嗜肺军团菌是一种可能危及生命的肺炎的病原体，称为军团病。一旦被人类吸入，军团菌进入肺部，在那里它可以感染肺泡巨噬细胞，专门的免疫细胞内复制。军团菌不被巨噬细胞降解，而是利用感染的细胞进行细胞内复制循环。如果不及时治疗，这种呼吸道感染的死亡率高达30%。在过去的15年里，美国的军团病病例数量增加了四倍，使军团菌成为一个重大的健康威胁和相当大的经济负担。 我们致力于研究军团菌如何绕过我们的免疫系统并引起疾病，以便我们能够开发更好的方法来对抗其毒力策略。 人类经常暴露于军团菌，因为军团菌普遍存在于淡水栖息地，如冷却塔，水箱，淋浴喷头或喷泉。
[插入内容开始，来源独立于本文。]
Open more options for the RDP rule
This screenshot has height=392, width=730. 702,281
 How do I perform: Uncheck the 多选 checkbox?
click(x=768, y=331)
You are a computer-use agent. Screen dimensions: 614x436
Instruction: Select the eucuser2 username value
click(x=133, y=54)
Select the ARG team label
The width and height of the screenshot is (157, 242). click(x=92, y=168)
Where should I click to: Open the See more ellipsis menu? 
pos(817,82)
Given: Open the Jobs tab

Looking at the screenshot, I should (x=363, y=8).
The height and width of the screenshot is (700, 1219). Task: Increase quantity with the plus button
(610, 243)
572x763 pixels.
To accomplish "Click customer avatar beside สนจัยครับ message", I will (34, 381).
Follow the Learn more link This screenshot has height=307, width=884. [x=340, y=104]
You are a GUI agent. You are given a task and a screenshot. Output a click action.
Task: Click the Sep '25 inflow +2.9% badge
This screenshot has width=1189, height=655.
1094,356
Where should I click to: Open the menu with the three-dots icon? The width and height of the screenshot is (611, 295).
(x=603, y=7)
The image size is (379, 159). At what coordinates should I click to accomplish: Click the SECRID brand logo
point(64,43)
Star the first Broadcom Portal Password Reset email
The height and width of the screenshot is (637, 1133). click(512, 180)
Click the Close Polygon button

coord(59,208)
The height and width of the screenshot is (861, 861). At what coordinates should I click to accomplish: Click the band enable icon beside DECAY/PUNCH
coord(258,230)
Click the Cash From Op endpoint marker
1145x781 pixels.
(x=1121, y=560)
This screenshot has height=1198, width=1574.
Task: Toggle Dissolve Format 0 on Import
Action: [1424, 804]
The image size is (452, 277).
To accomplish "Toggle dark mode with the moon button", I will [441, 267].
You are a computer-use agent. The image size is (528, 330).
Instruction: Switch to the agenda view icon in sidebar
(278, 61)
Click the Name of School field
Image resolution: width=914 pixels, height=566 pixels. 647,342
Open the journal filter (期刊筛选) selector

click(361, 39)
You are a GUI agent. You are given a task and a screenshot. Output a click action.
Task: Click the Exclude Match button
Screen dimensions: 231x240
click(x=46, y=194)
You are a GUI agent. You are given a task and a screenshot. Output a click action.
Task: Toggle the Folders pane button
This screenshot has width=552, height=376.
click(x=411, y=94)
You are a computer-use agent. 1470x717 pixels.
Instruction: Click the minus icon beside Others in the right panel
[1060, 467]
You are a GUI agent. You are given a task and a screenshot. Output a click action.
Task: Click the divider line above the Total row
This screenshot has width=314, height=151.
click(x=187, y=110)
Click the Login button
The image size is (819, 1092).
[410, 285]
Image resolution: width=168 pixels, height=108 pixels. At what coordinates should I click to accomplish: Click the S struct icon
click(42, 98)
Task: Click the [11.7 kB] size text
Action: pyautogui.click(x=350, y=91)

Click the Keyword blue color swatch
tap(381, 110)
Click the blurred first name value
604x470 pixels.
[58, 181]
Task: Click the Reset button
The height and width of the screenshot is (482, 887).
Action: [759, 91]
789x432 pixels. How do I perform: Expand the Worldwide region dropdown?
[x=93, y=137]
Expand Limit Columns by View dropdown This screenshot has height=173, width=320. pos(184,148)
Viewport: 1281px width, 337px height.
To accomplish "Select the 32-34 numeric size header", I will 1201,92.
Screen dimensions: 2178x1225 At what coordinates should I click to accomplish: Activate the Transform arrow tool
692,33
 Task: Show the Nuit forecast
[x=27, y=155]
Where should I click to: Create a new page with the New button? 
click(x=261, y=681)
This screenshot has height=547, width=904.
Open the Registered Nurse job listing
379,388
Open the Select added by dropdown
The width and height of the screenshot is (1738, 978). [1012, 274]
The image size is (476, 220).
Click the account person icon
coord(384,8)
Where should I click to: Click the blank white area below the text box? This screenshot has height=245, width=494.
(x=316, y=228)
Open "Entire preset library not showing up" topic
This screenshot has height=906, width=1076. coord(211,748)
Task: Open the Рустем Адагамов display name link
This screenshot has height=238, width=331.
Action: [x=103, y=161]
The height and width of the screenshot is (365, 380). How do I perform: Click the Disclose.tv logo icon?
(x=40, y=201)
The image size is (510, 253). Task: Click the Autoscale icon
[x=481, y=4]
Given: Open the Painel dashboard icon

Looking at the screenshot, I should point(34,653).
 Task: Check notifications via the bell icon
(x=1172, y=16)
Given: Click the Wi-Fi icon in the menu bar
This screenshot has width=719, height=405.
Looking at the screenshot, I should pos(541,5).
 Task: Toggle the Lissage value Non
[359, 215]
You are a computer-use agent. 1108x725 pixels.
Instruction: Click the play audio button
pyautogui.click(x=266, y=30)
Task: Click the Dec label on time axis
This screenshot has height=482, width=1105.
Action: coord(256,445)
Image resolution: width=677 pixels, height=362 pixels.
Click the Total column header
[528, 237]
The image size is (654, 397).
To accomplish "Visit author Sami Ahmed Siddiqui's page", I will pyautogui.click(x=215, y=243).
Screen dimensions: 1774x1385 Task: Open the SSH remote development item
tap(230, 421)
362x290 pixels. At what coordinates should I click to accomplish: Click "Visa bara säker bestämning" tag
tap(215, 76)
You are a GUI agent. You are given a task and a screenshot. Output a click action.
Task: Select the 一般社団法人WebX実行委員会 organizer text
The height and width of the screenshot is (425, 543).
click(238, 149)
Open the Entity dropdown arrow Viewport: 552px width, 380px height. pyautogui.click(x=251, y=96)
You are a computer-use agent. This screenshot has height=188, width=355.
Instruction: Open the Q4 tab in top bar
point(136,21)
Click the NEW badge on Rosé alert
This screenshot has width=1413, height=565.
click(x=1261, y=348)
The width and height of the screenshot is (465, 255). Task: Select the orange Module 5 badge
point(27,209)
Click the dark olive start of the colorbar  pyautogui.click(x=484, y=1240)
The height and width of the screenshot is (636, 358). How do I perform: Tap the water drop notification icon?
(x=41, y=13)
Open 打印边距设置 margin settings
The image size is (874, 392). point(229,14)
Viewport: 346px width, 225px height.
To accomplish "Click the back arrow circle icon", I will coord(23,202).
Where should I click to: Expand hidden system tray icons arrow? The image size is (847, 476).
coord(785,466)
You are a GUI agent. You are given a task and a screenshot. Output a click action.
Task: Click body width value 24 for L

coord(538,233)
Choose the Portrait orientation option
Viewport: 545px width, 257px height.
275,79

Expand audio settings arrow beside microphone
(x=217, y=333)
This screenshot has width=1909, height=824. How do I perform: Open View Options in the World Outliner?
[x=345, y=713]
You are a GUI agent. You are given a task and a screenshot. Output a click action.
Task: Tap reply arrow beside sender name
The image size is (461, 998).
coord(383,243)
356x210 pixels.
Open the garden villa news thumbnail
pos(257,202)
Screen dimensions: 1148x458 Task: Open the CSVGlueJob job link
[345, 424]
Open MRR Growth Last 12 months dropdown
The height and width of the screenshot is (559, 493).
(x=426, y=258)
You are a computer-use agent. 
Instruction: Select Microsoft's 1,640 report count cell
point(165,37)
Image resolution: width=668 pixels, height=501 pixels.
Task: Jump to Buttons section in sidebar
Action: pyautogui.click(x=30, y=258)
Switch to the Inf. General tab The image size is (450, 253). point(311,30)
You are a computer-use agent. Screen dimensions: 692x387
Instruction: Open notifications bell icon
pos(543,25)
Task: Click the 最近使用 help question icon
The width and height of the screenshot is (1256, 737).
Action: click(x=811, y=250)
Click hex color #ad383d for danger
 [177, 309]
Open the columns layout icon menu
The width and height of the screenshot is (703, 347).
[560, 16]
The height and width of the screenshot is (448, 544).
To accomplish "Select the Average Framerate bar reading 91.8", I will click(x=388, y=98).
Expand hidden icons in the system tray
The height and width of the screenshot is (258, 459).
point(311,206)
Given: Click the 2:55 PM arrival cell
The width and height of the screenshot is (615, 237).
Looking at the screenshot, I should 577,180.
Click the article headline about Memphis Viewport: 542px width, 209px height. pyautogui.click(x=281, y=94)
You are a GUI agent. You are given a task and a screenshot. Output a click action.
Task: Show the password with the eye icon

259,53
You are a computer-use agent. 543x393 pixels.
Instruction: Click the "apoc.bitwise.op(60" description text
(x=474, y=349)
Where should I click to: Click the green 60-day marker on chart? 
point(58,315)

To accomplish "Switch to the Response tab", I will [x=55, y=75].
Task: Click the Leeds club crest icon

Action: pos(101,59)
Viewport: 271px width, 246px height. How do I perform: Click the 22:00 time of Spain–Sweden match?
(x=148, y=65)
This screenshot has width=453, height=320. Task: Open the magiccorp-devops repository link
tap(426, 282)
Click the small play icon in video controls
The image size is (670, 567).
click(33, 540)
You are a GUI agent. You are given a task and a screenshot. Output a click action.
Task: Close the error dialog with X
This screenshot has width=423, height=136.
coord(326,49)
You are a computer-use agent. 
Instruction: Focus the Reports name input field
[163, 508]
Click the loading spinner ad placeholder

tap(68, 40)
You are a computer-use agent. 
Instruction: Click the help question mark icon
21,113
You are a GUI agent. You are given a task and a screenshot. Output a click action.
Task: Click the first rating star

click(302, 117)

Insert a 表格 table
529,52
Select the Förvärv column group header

军团病的大规模爆发发生在污染水源的水被雾化并随后被人类吸入时。免疫功能低下的个体、婴儿或老年人感染的风险较高。 像许多其他微生物病原体一样，军团菌已经开发出各种策略来利用它们的人类宿主并引起疾病。他们使用一种称为IV型分泌系统（T4SS）的专门蛋白质易位机器将大量蛋白质（所谓的效应物）注入受感染的宿主细胞。效应子调节宿主内的信号事件，以创造有利于军团菌增殖的条件。详细了解军团菌的效应子及其毒力策略对于开发能够预防和治疗这种危险的肺炎的新型疗法至关重要，并将深刻改善人们的生活和福祉。 在过去的资助期间，我们继续在破译嗜肺军团菌的毒力策略方面取得重大进展。 以前对军团菌的研究一直被这种细菌产生近300种效应子的事实所混淆，这些效应子通常具有重叠的功能。这些效应子之间的功能冗余对研究人员提出了挑战，以确定这些效应子中最关键的，最有希望的药物靶点。我们现在已经在军团菌中开发了一种新的基因沉默工具，利用CRISPR干扰（CRISPRi）的力量不仅抑制单个基因，而且抑制整个细菌基因组。使用这种CRISPRi工具，我们询问了来自嗜肺军团菌的200多种毒力因子，现在正在观察细胞内病原体的表型，其中以前很少有报道，从而为解密嗜肺军团菌毒力机制奠定了基础。 最近，我们开发了一种改进的CRISPRi工具，该工具允许多重基因沉默来寻找同时沉默时使军团菌毒性降低的基因。 在一项概念验证研究中，我们使用这种方法来探测一组高度保守的跨膜效应子，以了解它们在人类巨噬细胞中军团菌复制过程中的重要性。几个基因组合被确定为至关重要的，这些命中已成为我们未来研究的重点，目标是开发抑制性化合物。 在感染人类免疫细胞的过程中，军团菌驻留在一个膜封闭的隔室或空泡中，以远离宿主细胞。然而，当细菌开始复制时，这种“拯救避风港”是一个挑战，因为周围的空泡也必须扩大，以便为越来越多的军团菌后代提供空间。我们的研究发现军团菌通过毒力因子VpdC控制空泡扩张。VpdC催化改变液泡膜的脂质组成，以促进其扩张。太多或太少的VpdC干扰适当的空泡扩张，使军团菌毒性降低，这表明阻断其空泡的协调扩张是治疗军团菌和相关病原体感染的一种新的治疗方法。

项目成果

RavN is a member of a previously unrecognized group of Legionella pneumophila E3 ubiquitin ligases.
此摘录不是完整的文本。